* [What the task asks]: Your reply should contain every record, restated word for word.

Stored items
-----

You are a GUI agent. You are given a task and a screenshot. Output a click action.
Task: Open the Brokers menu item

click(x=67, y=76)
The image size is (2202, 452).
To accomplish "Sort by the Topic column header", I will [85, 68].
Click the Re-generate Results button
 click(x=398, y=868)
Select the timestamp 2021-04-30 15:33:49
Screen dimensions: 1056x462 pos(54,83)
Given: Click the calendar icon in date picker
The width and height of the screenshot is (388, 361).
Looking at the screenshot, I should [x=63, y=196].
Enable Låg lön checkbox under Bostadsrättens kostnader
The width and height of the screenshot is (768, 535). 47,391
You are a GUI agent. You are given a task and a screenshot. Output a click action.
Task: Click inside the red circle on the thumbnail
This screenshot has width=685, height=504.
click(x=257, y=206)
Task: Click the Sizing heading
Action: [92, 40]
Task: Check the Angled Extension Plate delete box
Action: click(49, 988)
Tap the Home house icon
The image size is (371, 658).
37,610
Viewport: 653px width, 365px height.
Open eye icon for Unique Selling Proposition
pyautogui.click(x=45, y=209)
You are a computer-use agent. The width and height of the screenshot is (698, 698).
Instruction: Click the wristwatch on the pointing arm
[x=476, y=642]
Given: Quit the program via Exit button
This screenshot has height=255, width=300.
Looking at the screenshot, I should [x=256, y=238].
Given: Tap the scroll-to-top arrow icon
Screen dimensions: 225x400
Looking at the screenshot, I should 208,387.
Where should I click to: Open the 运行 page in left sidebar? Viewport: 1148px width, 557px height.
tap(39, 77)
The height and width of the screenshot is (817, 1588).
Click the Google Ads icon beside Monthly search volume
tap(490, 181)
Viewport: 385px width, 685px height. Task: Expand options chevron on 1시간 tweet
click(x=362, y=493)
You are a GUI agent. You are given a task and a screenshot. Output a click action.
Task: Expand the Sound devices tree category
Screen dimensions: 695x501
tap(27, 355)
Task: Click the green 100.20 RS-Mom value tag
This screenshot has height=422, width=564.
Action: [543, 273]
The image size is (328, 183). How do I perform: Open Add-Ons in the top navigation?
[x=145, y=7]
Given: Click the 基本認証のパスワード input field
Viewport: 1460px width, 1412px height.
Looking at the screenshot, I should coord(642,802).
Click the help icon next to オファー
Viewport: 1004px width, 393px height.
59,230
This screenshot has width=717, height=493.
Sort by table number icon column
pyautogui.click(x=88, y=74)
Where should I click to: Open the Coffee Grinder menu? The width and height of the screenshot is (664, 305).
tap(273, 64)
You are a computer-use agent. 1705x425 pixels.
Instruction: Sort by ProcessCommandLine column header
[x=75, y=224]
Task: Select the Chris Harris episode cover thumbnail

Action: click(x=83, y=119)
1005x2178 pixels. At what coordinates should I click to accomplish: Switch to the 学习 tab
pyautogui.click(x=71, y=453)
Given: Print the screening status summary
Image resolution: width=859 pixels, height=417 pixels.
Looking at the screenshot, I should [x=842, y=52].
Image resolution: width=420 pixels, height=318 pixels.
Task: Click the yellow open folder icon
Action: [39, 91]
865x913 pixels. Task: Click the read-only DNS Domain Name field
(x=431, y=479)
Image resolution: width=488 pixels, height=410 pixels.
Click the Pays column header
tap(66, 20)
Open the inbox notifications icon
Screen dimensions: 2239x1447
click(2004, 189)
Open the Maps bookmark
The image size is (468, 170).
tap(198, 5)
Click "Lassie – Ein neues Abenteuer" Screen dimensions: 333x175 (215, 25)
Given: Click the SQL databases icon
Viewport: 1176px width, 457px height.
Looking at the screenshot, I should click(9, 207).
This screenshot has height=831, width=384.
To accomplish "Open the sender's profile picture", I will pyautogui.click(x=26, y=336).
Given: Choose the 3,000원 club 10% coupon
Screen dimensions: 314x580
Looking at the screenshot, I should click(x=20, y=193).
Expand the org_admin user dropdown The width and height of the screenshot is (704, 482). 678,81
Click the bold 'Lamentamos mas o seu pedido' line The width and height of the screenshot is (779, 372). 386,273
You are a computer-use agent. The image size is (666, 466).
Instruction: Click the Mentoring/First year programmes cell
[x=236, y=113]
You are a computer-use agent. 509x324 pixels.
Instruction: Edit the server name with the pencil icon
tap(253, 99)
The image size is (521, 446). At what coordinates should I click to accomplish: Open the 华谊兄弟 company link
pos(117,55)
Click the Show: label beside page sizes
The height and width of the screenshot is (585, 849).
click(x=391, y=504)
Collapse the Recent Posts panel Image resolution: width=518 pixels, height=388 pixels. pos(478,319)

-----

* [The completed task]:
You are a GUI agent. You are given a task and a screenshot. Output a click action.
Task: Open the Brokers menu item

click(x=67, y=76)
The image size is (2202, 452).
To accomplish "Sort by the Topic column header", I will [85, 68].
Click the Re-generate Results button
 click(x=398, y=868)
Select the timestamp 2021-04-30 15:33:49
Screen dimensions: 1056x462 pos(54,83)
Given: Click the calendar icon in date picker
The width and height of the screenshot is (388, 361).
Looking at the screenshot, I should [x=63, y=196].
Enable Låg lön checkbox under Bostadsrättens kostnader
The width and height of the screenshot is (768, 535). 47,391
You are a GUI agent. You are given a task and a screenshot. Output a click action.
Task: Click inside the red circle on the thumbnail
This screenshot has width=685, height=504.
click(x=257, y=206)
Task: Click the Sizing heading
Action: [92, 40]
Task: Check the Angled Extension Plate delete box
Action: click(49, 988)
Tap the Home house icon
The image size is (371, 658).
37,610
Viewport: 653px width, 365px height.
Open eye icon for Unique Selling Proposition
pyautogui.click(x=45, y=209)
You are a computer-use agent. The width and height of the screenshot is (698, 698).
Instruction: Click the wristwatch on the pointing arm
[x=476, y=642]
Given: Quit the program via Exit button
This screenshot has height=255, width=300.
Looking at the screenshot, I should [x=256, y=238].
Given: Tap the scroll-to-top arrow icon
Screen dimensions: 225x400
Looking at the screenshot, I should 208,387.
Where should I click to: Open the 运行 page in left sidebar? Viewport: 1148px width, 557px height.
tap(39, 77)
The height and width of the screenshot is (817, 1588).
Click the Google Ads icon beside Monthly search volume
tap(490, 181)
Viewport: 385px width, 685px height. Task: Expand options chevron on 1시간 tweet
click(x=362, y=493)
You are a GUI agent. You are given a task and a screenshot. Output a click action.
Task: Expand the Sound devices tree category
Screen dimensions: 695x501
tap(27, 355)
Task: Click the green 100.20 RS-Mom value tag
This screenshot has height=422, width=564.
Action: [543, 273]
The image size is (328, 183). How do I perform: Open Add-Ons in the top navigation?
[x=145, y=7]
Given: Click the 基本認証のパスワード input field
Viewport: 1460px width, 1412px height.
Looking at the screenshot, I should coord(642,802).
Click the help icon next to オファー
Viewport: 1004px width, 393px height.
59,230
This screenshot has width=717, height=493.
Sort by table number icon column
pyautogui.click(x=88, y=74)
Where should I click to: Open the Coffee Grinder menu? The width and height of the screenshot is (664, 305).
tap(273, 64)
You are a computer-use agent. 1705x425 pixels.
Instruction: Sort by ProcessCommandLine column header
[x=75, y=224]
Task: Select the Chris Harris episode cover thumbnail

Action: click(x=83, y=119)
1005x2178 pixels. At what coordinates should I click to accomplish: Switch to the 学习 tab
pyautogui.click(x=71, y=453)
Given: Print the screening status summary
Image resolution: width=859 pixels, height=417 pixels.
Looking at the screenshot, I should [x=842, y=52].
Image resolution: width=420 pixels, height=318 pixels.
Task: Click the yellow open folder icon
Action: [39, 91]
865x913 pixels. Task: Click the read-only DNS Domain Name field
(x=431, y=479)
Image resolution: width=488 pixels, height=410 pixels.
Click the Pays column header
tap(66, 20)
Open the inbox notifications icon
Screen dimensions: 2239x1447
click(2004, 189)
Open the Maps bookmark
The image size is (468, 170).
tap(198, 5)
Click "Lassie – Ein neues Abenteuer" Screen dimensions: 333x175 (215, 25)
Given: Click the SQL databases icon
Viewport: 1176px width, 457px height.
Looking at the screenshot, I should click(9, 207).
This screenshot has height=831, width=384.
To accomplish "Open the sender's profile picture", I will pyautogui.click(x=26, y=336).
Given: Choose the 3,000원 club 10% coupon
Screen dimensions: 314x580
Looking at the screenshot, I should click(x=20, y=193).
Expand the org_admin user dropdown The width and height of the screenshot is (704, 482). 678,81
Click the bold 'Lamentamos mas o seu pedido' line The width and height of the screenshot is (779, 372). 386,273
You are a computer-use agent. The image size is (666, 466).
Instruction: Click the Mentoring/First year programmes cell
[x=236, y=113]
You are a computer-use agent. 509x324 pixels.
Instruction: Edit the server name with the pencil icon
tap(253, 99)
The image size is (521, 446). At what coordinates should I click to accomplish: Open the 华谊兄弟 company link
pos(117,55)
Click the Show: label beside page sizes
The height and width of the screenshot is (585, 849).
click(x=391, y=504)
Collapse the Recent Posts panel Image resolution: width=518 pixels, height=388 pixels. pos(478,319)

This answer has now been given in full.